Defiant Kentucky clerk says he's wiling to die for his right to tell LGBT people they're going to Hell
Casey Davs (WKYT)

One of the Kentucky county clerks who is defying court orders to issue marriage licenses to same-sex couples said his religious faith requires him to notify LGBT people that they're going to Hell.


Casey Davis, the elected Casey County clerk, spoke earlier this week to West Virginia radio host Tom Roten about his refusal to follow the U.S. Supreme Court ruling in Obergefell v. Hodges because it violated his Christian beliefs, reported Right Wing Watch.

The 6th Circuit Court of Appeals on Wednesday slapped down the latest challenge filed by the Rowan county clerk, with help and encouragement from the conservative Liberty Counsel, ruling that county clerks are obligated to follow the law and not their personal beliefs.

Davis disagrees, saying his religious beliefs are more important than U.S. or state law.

“When you stand for what’s right and when you tell someone of the danger that they are in, and I think that when a person lives a lifestyle of sin whether it's homosexuality or drunkenness or drug addiction or adultery or thievery or any kind of sin that you continue in or live in, you are endangering yourself of spending eternity in Hell,” Davis said. “So in my view of what the Bible says, when you’re truly loving someone, you stand and you lovingly tell them, ‘This is not the way to Heaven, this is not the way of right.’”

He argued that the U.S. Supreme Court lacked the authority to overturn Kentucky laws that were approved by a majority of voters -- and he said he was willing to become a martyr over this "travesty."

“Our law says ‘one man and one woman’ and that is what I held my hand up and took an oath to and that is what I expected," Davis said. "If it takes it, I will go to jail over — if it takes my life, I will die for because I believe I owe that to the people that fought so I can have the freedom that I have. I owe that to them today, and you do, we all do. They fought and died so we could have this freedom and I’m going to fight and die for my kids and your kids can keep it.”

He said Kentucky Gov. Steve Beshear should meet with the families of slain service members and then call a special session of the State Legislature to vote on whether he should be obligated to follow court orders.

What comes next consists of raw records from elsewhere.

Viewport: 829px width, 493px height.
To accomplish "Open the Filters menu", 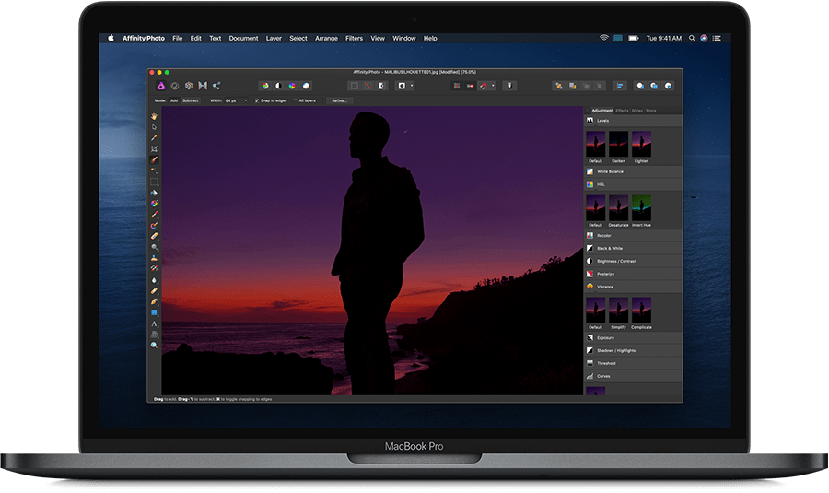I will [354, 38].
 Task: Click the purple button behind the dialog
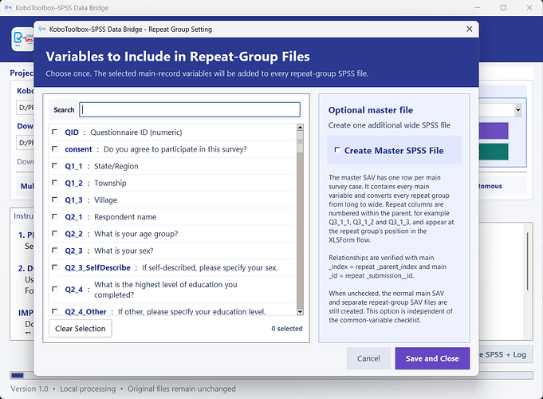coord(494,131)
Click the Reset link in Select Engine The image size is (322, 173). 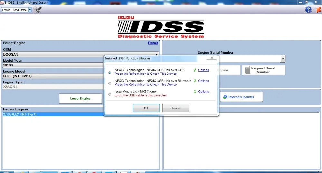(x=153, y=43)
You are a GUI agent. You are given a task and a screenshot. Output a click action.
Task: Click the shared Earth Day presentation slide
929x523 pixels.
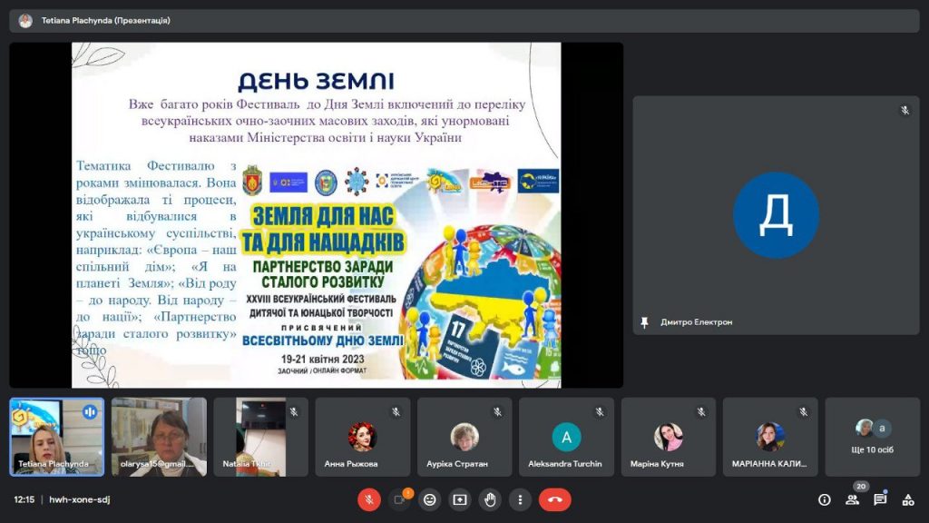[316, 215]
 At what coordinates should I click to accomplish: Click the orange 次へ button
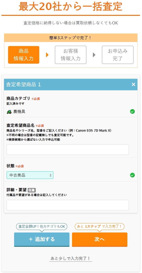100,239
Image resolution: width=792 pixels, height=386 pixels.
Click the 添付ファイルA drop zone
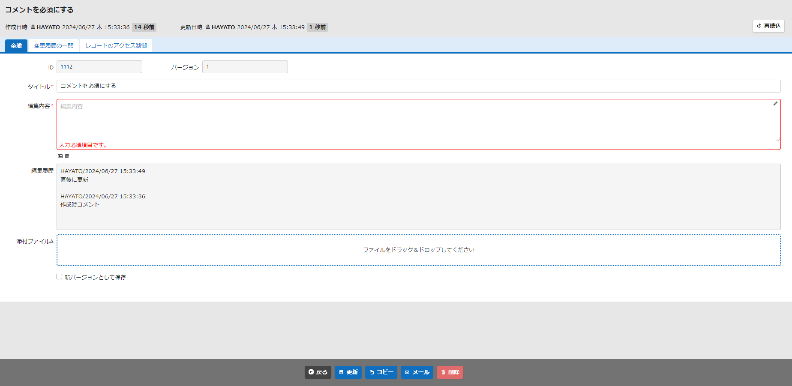(419, 250)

“Sit down with a man and a woman who sent their child off to war alive, hugged their neck, told them they loved them and brought them back in a pine box and get them to tell me what the price of freedom is," Davis said.

Davis said the Bible was the ultimate authority on all matters, and he said the Book of Genesis defines marriage from the beginning -- apparently opening the question of whether county clerks are biblically permitted.

“Where is Adam and Eve’s marriage license recorded at and who did they go get them issued by? I’ll tell you, God issued them, God ordained it," Davis said. "Whether you believe in God or not, the Bible is where marriage came from, and it is where it will continue to come from regardless of what man says that it is. It will never be anything but between one man and one woman in the eyes of God, that’s what marriage is and someone else may label it as something else but it can never be anything except between one man and one woman.”

The county clerk said the court ruling that essentially legalized same-sex marriage in all 50 states had made him and other Christians victims of religious persecution.

“I think that this is a war on Christianity, I think same-sex marriage just simply brought it to the surface, but it is a war on Christianity,” David said.

He told the radio host that he should be allowed to defy the law because God's laws "supersede" U.S. laws.

“God’s placed me here so that I can tell people, ‘Hey there is a higher power that we need to answer to, and it’s not people who wear black robes, it’s the one that wears the white robe,’” Davis said.